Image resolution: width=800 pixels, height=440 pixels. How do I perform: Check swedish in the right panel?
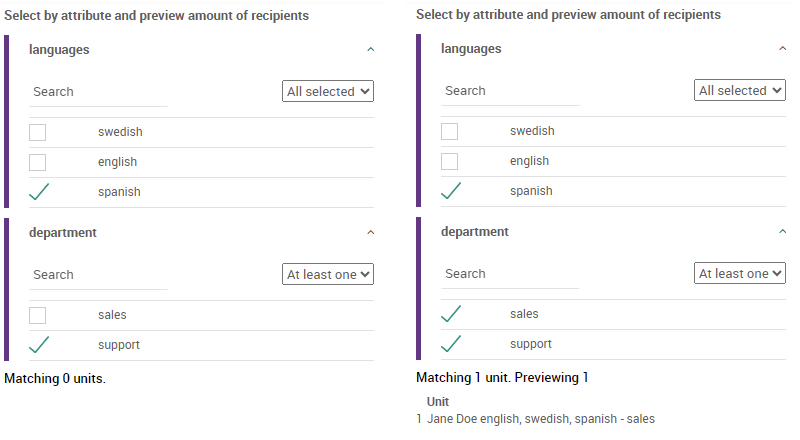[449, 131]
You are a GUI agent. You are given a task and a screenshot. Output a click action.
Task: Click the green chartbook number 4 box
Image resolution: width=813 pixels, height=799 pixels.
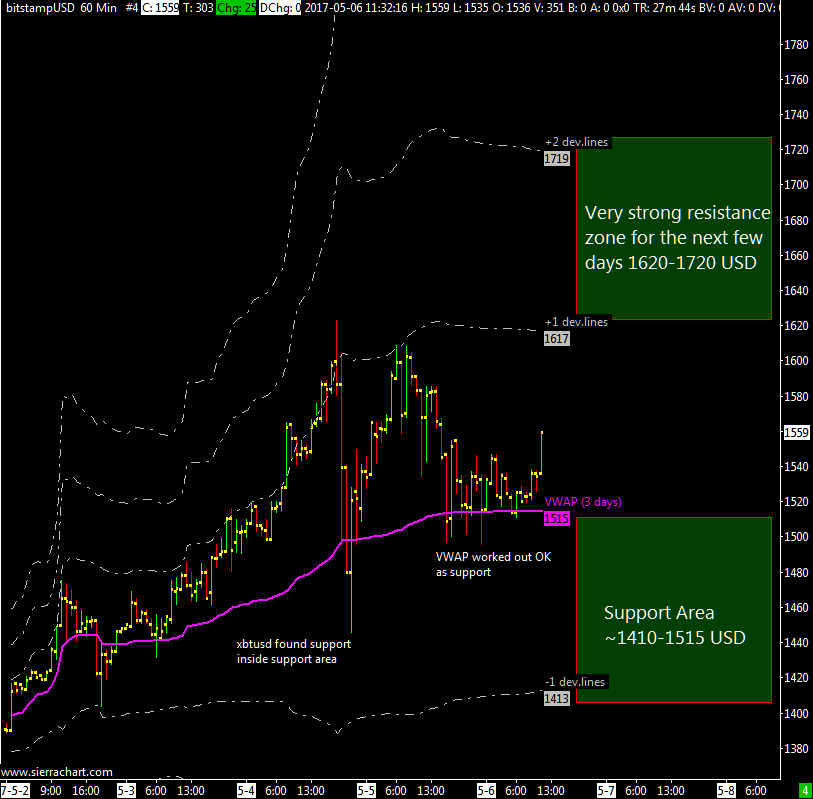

=====

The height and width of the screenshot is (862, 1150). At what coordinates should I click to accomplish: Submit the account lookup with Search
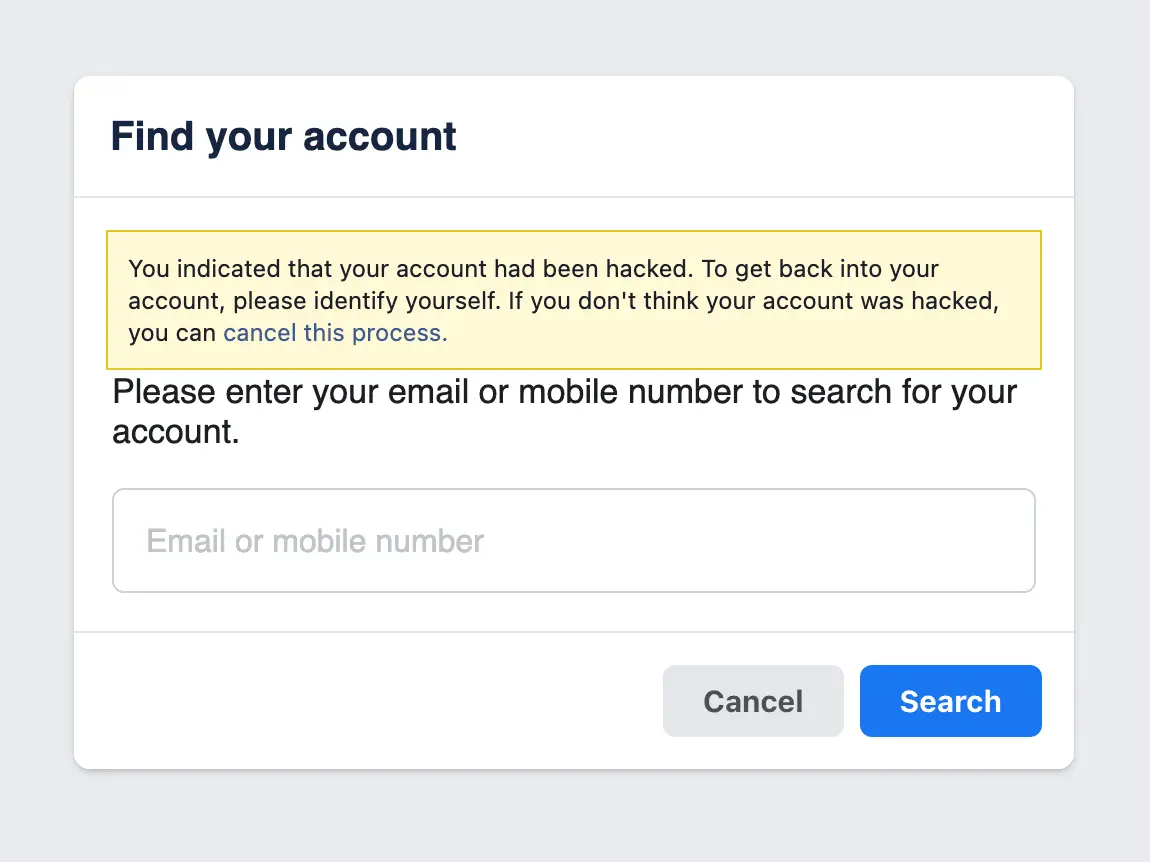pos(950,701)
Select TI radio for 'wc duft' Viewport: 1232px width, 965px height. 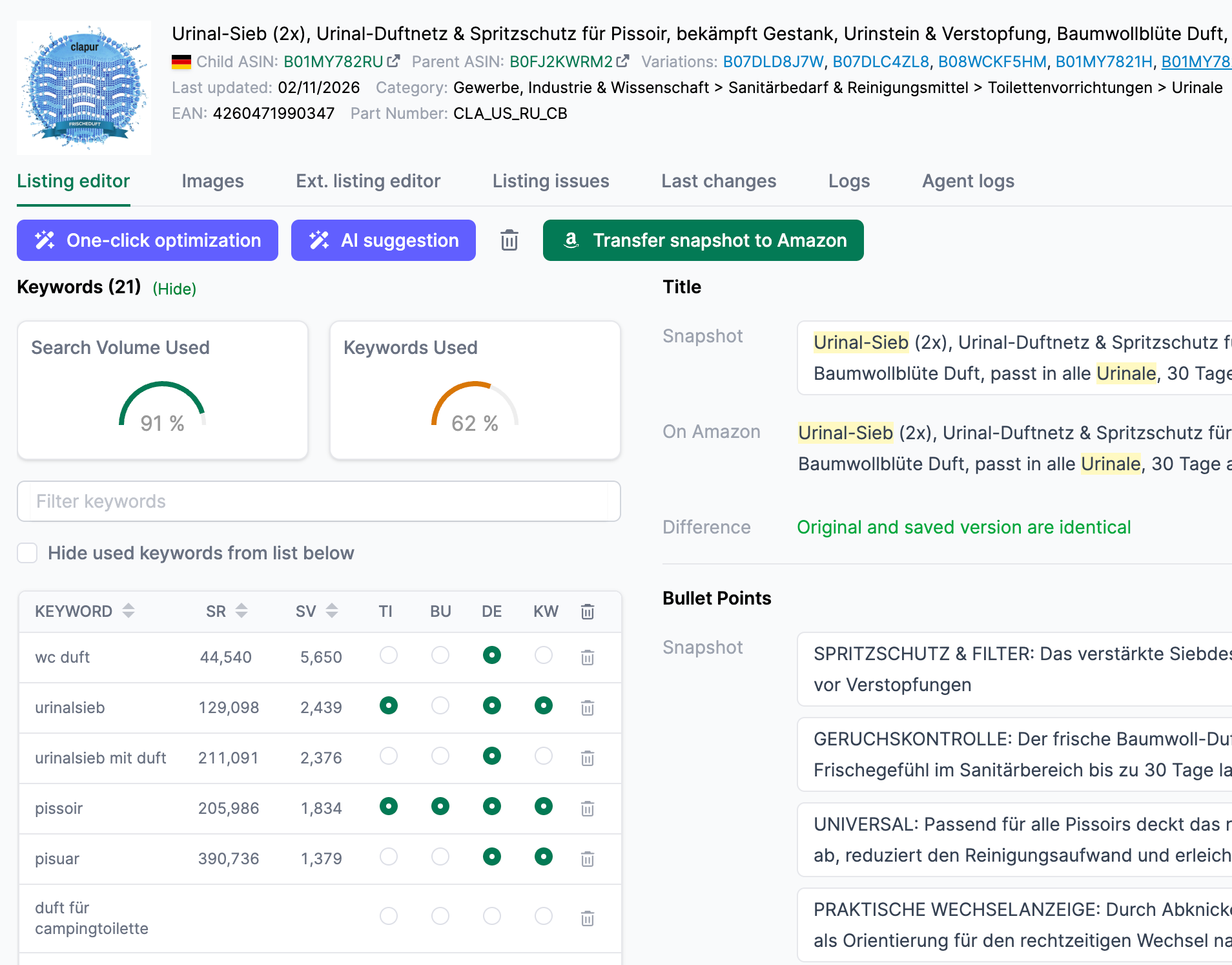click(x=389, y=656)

=====

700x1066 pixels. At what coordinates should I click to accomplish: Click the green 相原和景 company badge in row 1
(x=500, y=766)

=====

• Task: Above are records; repeat only the lines from the line with "Image resolution: width=800" through the line with "Image resolution: width=813", and leave pictures out.

• Response box:
Image resolution: width=800 pixels, height=440 pixels. How do I perform: Check swedish in the right panel?
[449, 131]
You are a GUI agent. You are given a task and a screenshot. Output a click action.
Task: Click the green chartbook number 4 box
Image resolution: width=813 pixels, height=799 pixels.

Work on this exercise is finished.